Directives:
A. Answer these questions about the comment thread on cable TV regulation below, marking each answer with its numeral.
(i) According to the footnote, who will be required to wear the implants?
(ii) What does hanshotfirst give as the whole difference between broadcast and cable?
(iii) According to iamacat, who builds cable lines?
B. Summarize the comment thread on cable TV regulation below in two sentences.
C. Write the next part of the comment thread on cable TV regulation below, starting after its final sentence.

Passage:
┄┄┄┄┄┄┄┄┄┄┄┄┄┄┄┄┄┄┄┄

That includes all cable, satellite, video rentals, books, and website. We must stop pornography, violence, drugs, swearing, blasphemy, and dissenting opinion! To purge our society of these horrible influences, we should put it all in a big pile and burn it. Next, we will publish a list of government-approved media that you are allowed to create, sell, or consume. Finally, we will hire top scientists to develop tracking chips so that we can ensure that 1) our children* are safe and 2) they aren't in danger of having evil thoughts.

This is, as always, in the best interest of the people.

* All persons, regardless of age, will be required to wear the implants.

Ridiculous (5, Insightful)

hanshotfirst (851936) | more than 9 years ago | (#11817071)

The whole difference between broadcast and cable is broadcast is in the public domain. Anyone with the proper equipment can receive the signal and hear/view the content. What comes over the air is regulated for "the public good". Cable and Satellite are closed non-public systems. You pay for the ability to receive and/or decode their signals. It is a private transaction, and should not be subject to regulation. This would be akin to saying p1*yb0y cannot publish material of their choice for their private subscribers. Now, I try to limit my intake of indecent material, and I certainly screen for my kids. But that is the whole point, to me. My responsibility, My rights to view what I have payed to receive in the form originally produced. I don't need the government babysitting me and my kids.

Re:Ridiculous (1)

surreal-maitland (711954) | more than 9 years ago | (#11817197)

I certainly screen for my kids

this is the kind of insensitivity i'm talking about! i mean, what about all those parents who don't bother to screen for their kids! are you suggesting that they should be held responsible?

Step 2 the missing link (0)

Anonymous Coward | more than 9 years ago | (#11817072)

1) Patent software for automagically bleeping profanities
2) Government mandated profanity bleeping
3) Profit!

The Sopranos 2006 (0)

Anonymous Coward | more than 9 years ago | (#11817074)

What, no flipping ziti?

No cause for FCC to get involved (1)

iamacat (583406) | more than 9 years ago | (#11817077)

With broadcast TV/radio, the argument was that airwaves are limited public resource and should have content that the majority in the public will find acceptable. Last I heard, cable lines are built by private companies, so what cause does FCC have to regulate what they do or don't show? Consumer groups are insane if they voluntarily sign up for a cable channel and then expect to control its content. I am sure there are a few christian or whatever channels already where they don't even say "darn". Do people in US really have to be educated about the revolutionary idea that you can buy stuff you like rather than trying to change the stuff you don't through legislation?

┄┄┄┄┄┄┄┄┄┄┄┄┄┄┄┄┄┄┄┄

Dataset content:

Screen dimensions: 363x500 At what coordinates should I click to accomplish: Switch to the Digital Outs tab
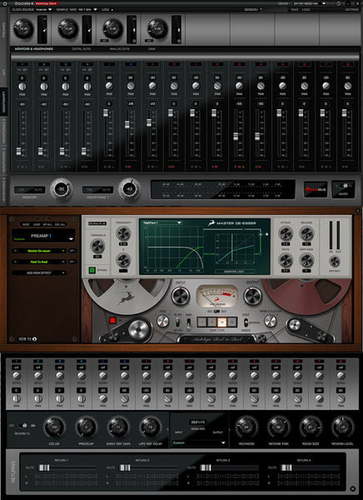(x=82, y=49)
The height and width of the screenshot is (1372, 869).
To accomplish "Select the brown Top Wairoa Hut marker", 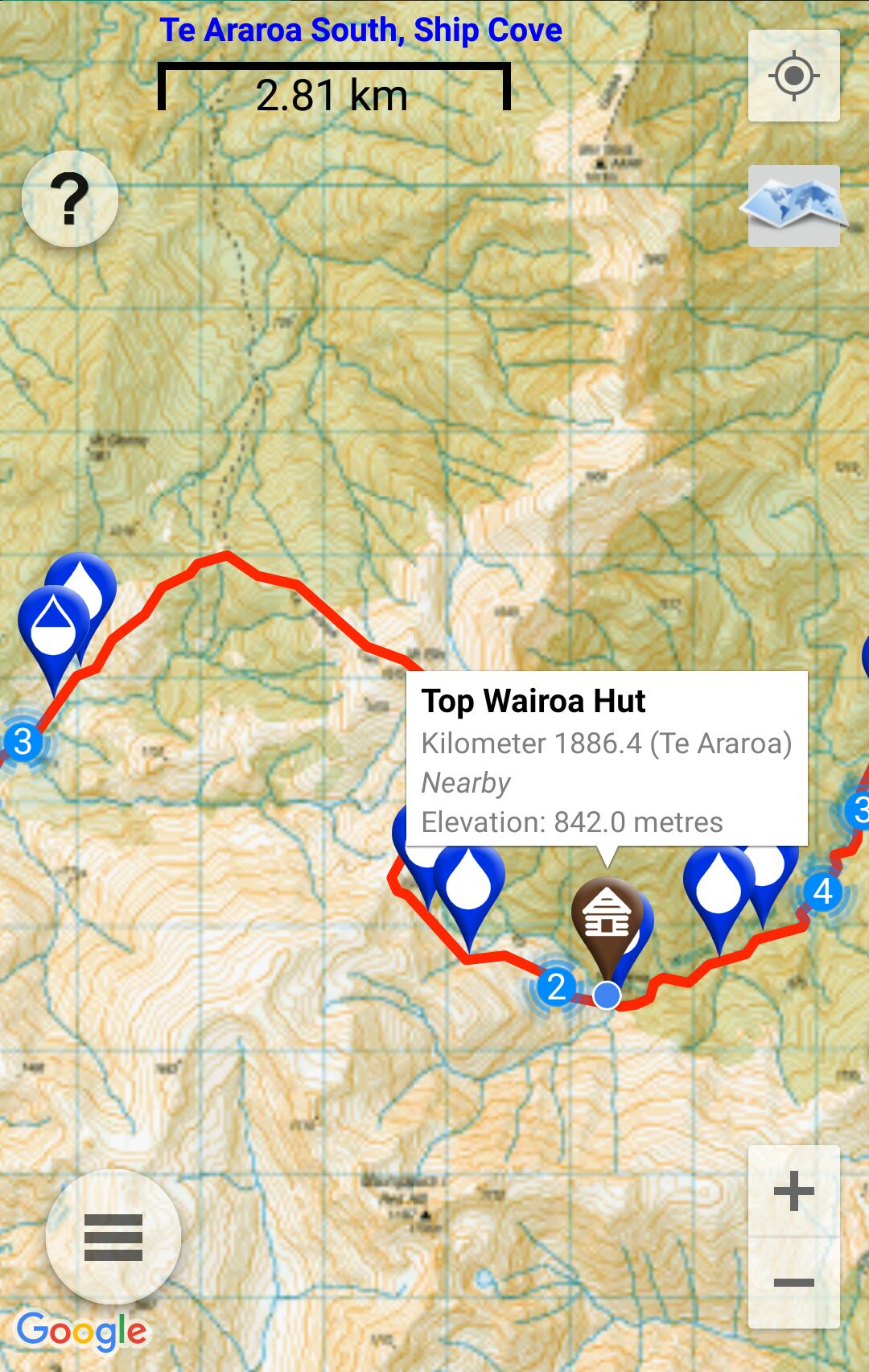I will pos(607,925).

┄┄┄┄┄┄┄┄┄┄┄┄┄┄┄┄┄┄┄┄

Answers to the tasks:
A.
(i) All persons, regardless of age.
(ii) Broadcast is in the public domain.
(iii) Private companies.

B. One post calls for burning all cable, satellite, video rentals, books, and websites, publishing a list of government-approved media, and making everyone wear tracking implants. Other commenters argue that cable and satellite are private, paid systems, unlike public broadcast, so the FCC has no cause to regulate them, and that viewers should screen content themselves or buy what they like.

C.
Republican WRONG again (0, Troll)

dotslashdot (694478) | more than 9 years ago | (#11817082)

The problem is the Alaskan senator does not understand the law (typical republican moron.) Congress can regulate broadcast TV because of the "surprise" element (much like broadcast radio) where a child or a person may--without warning--accidentally stumble onto a station that is playing objectionable material (to the local community.) Cable is a private company for which people must subscribe--thus, it is treated differently in terms of restrictions from a pubilc forum. One cannot accidentally stumble onto a cable "broadcast" because it is something that must be sought after and the consumer knows what it is they are purchasing & hence are not "surprised." That's my limited understanding of the situation.

Sure, why not! (1)

adolfojp (730818) | more than 9 years ago | (#11817084)

I love it when the government takes away the pain and hardships associated with having to make desitions on my own.
In that way, I don't have to assume the responsibility for my actions. I love USA, the nanny state (tm).


PS. What is wrong with the V Chip. Parents should be the ones who are responsible for what the children watch on TV.

We knew this was coming... (2, Informative)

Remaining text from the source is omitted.